Chapter 3 : We Don't Need a Mother, We Need a Freedom

104 5 6
                                    

William.

         Albert Calhourn dan Grattella Bliss, siapa yang tidak kenal mereka? Mereka berdua adalah pasangan yang menjadi trending topik di koran harian kota London. Pasangan serasi yang sama-sama memiliki bakat seni yang luar biasa. Setahun setelah mereka menikah, aku lahir dengan nama William Calhourn. 5 tahun kemiduan adikku lahir, Rosemary Calhourn.

         Kami berdua lahir dalam sorotan kamera wartawan. Menjadi penerus dari keluarga Calhourn, yang sering disebut 'Artistic family', kelurga yang menghasilkan banyak keturunan pelukis terkenal. Akan tetapi aku dan Mary tidak mendapat turunan bakat itu. Dibandingkan denganku yang sudah berusia 11 tahun, tentu aja aku sudah belajar banyak hal tentang seni lukis. Sehingga aku masih bisa mengimbangi ketentuan keluarga kami, yang mengharuskan semua keturunannya menjadi pelukis dan seniman. Tetapi Mary berbeda...

         Kami beruda dipaksa untuk mengembangkan bakat lukis kami oleh ibu. Bila kami membuat kesalah dalam lukisan kami, ibu kami akan memarahi kami habis-habisan. Ia bahkan tega memukul kami, dan menyiksa kami. Ibu bahkan pernah menyiram tubuh Mary dengan air panas karna ia bahkan tak bisa menggambar objek sederhana seperti buah dan tumbuhan. Hal itu membuat tangan kanan Mary melepuh dan meninggalkan bekas luka. Ia bahkan sering mengeluh pusing padaku. Semakin lama kesehatannya semakin memburuk.

         Disaat sakit pun Mary masih disuruh untuk melukis. Bahkan ibu masih saja memarahi dan memukulinya. Ayah kami tidak menyadari perihal ini, diakibatkan ia sedang pergi keluar negri dalam waktu yang lama. Para wartawan di luar sana bahkan tidak mengetahui akan kejahatan ini. Akan kejahatan yang terjadi di keluarga Calhourn, keluarga pelukis terkenal, namun memiliki sisi gelap yang tak seorangpun mengetahuinya.

         Ibu bahkan sepertinya tidak menyadari bakat lain dari Mary. Mary mempunyai bakat dalam bidang sains, yang bahkan ia sendiri yang mengembangkan bakat itu. Tanpa campur tangan dari siapapun. Suatu malam ia pernah berkata padaku.

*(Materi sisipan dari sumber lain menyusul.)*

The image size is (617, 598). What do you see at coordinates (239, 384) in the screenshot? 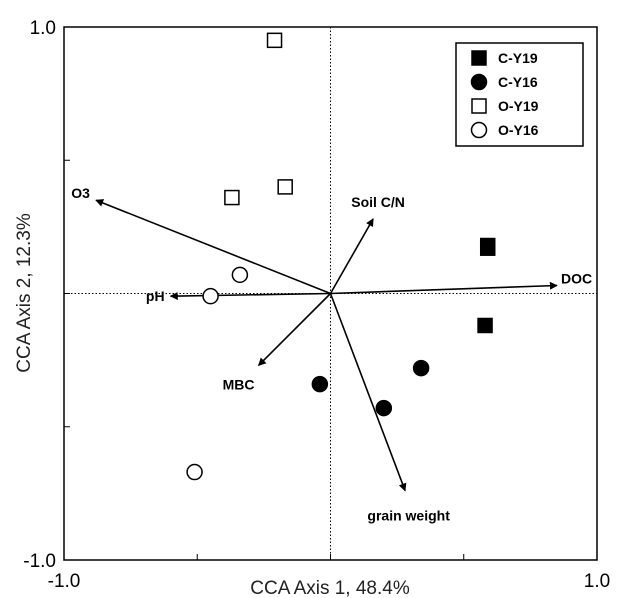
I see `vector-label-mbc: MBC` at bounding box center [239, 384].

         "Hei apa kakak tahu..." suaranya kecil dan lembut.

         "Tahu apa?"

         "Dua kutub yang sama akan menghasilkan hal yang negatif.... Kedua orang tua kita memiliki bakat seni yang baik, bahkan bisa dibilang seorang profesional. Tapi bukan berarti mereka akan memiliki keturunan yang mempunyai bakat yang sama dengan mereka. Mereka berdua bagaikan dua kutub magnet yang saling menolak... Menurutku itulah mengapa aku tak memiliki bakat itu..."

           Disaat seperti ini bahkan ia bisa mengaitkan sebuah masalah pada teori seperti itu. Itulah salah satu kelebihan Mary.

         "Lebih baik kau beristirahat sekarang. Nanti akan kupikirkan cara untuk secepatnya pergi dari sini... dan aku berjanji akan membawamu ketempat yang lebih baik."

        "Kakak juga cepat tidur... atau kau akan sakit..." Ia tersenyum padaku. Senyum yang memancarkan seribu harapan. Beberapa saat kemudian, Mary sudah tertidur dengan pulas. Aku yang berada di samping ranjangnya membetulkan letak selimutnya dan mematikan lampu, lalu bergegas menjuju ranjangku yang berada tak jauh dari ranjang Mary. Memejamkan mata, dan perlahan-lahan terlelap.

                                                                 ..........

           Keesokan paginya aku terbangun karna segelas air putih yang ibu siramkan pada mukaku. "Cepat bangun anak sialan... hari ini aku ada wawancara untuk sebuah majalah seni, dan baru akan pulang nanti sore... hari ini kau boleh bermain dengan adikmu... yah... walaupun sepertinya ia sudah tidak bisa bergerak..." nada bicaranya ketus, tatapannya sinis, bibirnya menunjukkan senyum yang jahat.